Peccato però che queste storie non s’abbiano a raccontare, non siano mai state raccontate e anche se si volesse farlo in futuro quei “trombati” dall’insolenza della casta sarebbero comunque già passati a miglior vita: quante generazioni di italiani avrà seppellito un Andreotti dal suo dorato scranno? E che dire di tutti gli altri pachidermi della democrazia cristiana e dell’ex-PCI? Del resto è facile campare meglio quando si campa a carico dello Stato, più difficile è farlo contando solo sulle proprie forze!

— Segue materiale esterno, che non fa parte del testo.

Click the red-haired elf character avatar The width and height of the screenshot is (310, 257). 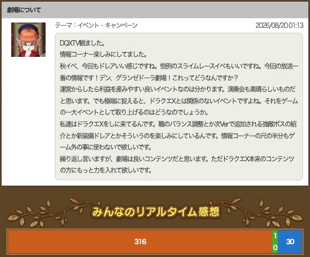click(28, 40)
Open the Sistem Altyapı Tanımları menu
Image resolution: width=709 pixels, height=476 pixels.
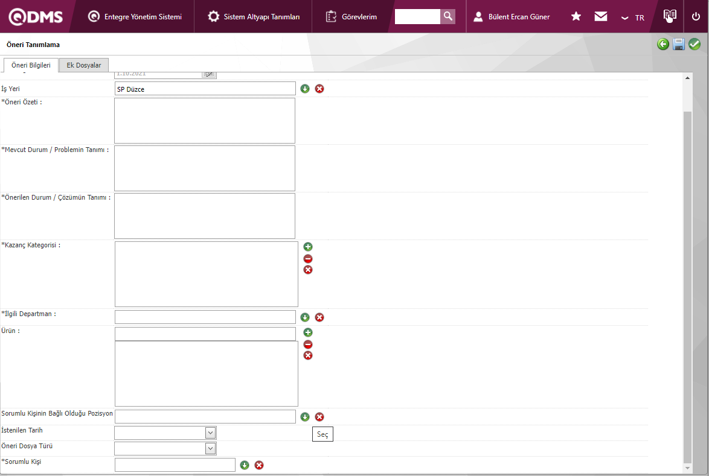pyautogui.click(x=253, y=17)
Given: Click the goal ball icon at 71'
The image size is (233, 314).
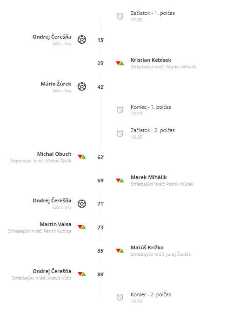Looking at the screenshot, I should (82, 204).
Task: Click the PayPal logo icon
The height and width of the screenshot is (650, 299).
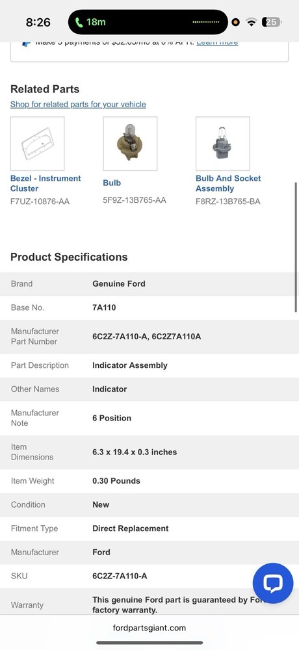Action: point(26,43)
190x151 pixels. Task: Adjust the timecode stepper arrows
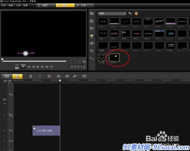(x=84, y=67)
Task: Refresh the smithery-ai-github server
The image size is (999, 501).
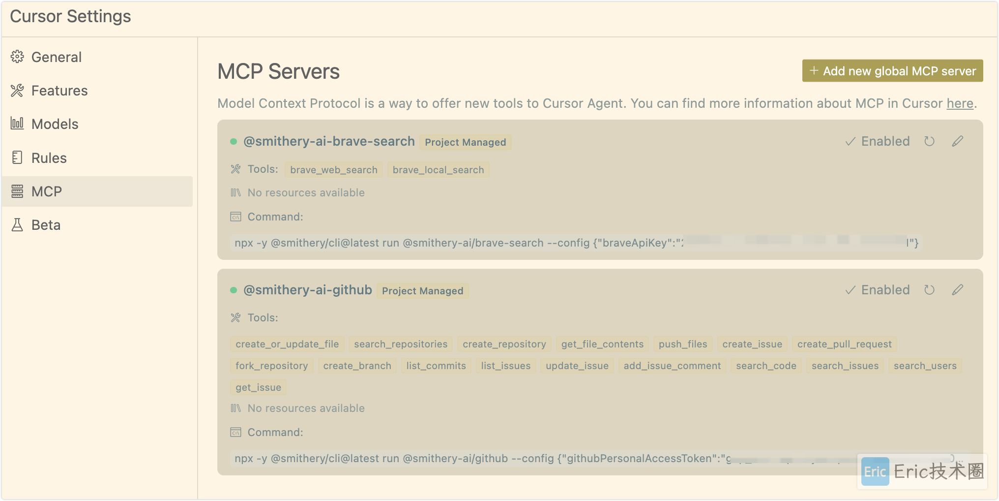Action: pyautogui.click(x=929, y=290)
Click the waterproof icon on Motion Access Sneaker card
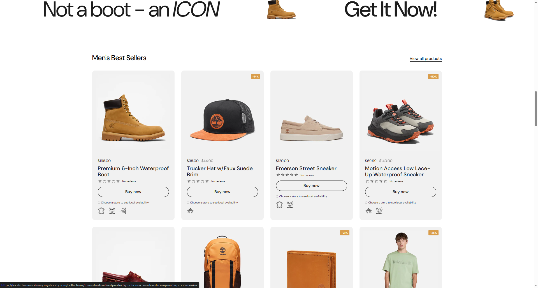Screen dimensions: 538x288 pyautogui.click(x=379, y=211)
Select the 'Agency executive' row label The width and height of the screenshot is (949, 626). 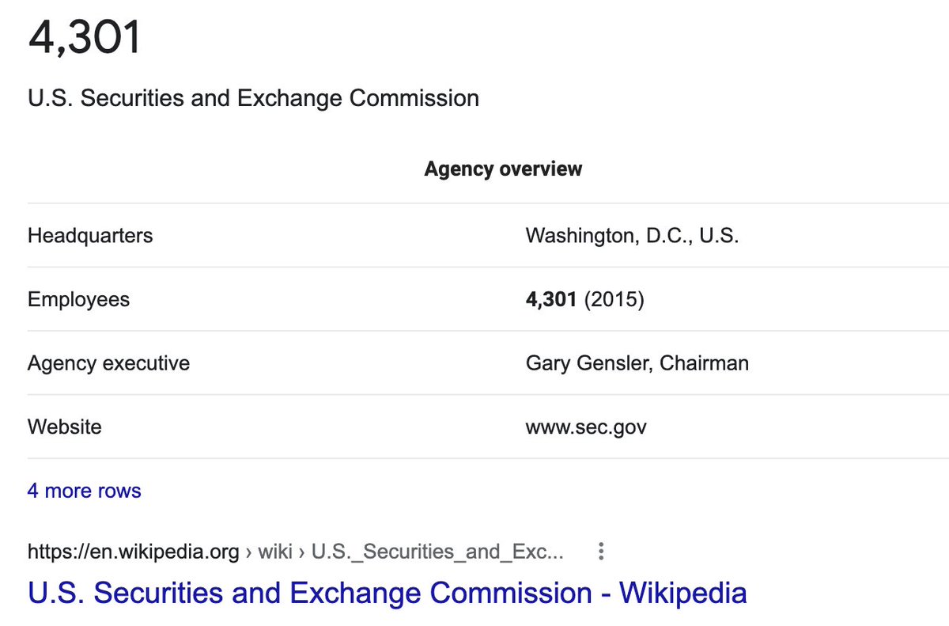point(108,363)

Ma loro la chiamano “cretinocrazia”, che a ben pensarci mi stanno pure convincendo alla bontà del Verbo. Non è vero infatti che solo un popolo di cretini avrebbe permesso tutto ciò che è successo nell’ultimo mezzo secolo in un bellissimo e ricco Paese come il nostro, a causa della sua casta politica e giornalistica? Eh, sì, deve essere proprio così, ma fortuna che non vi è notte troppo lunga da impedire al sole di risorgere e finalmente anche Gruber (La7) e Merlo (Repubblica) saranno contenti per questo insperato risveglio delle coscienze civili assopite! Sic!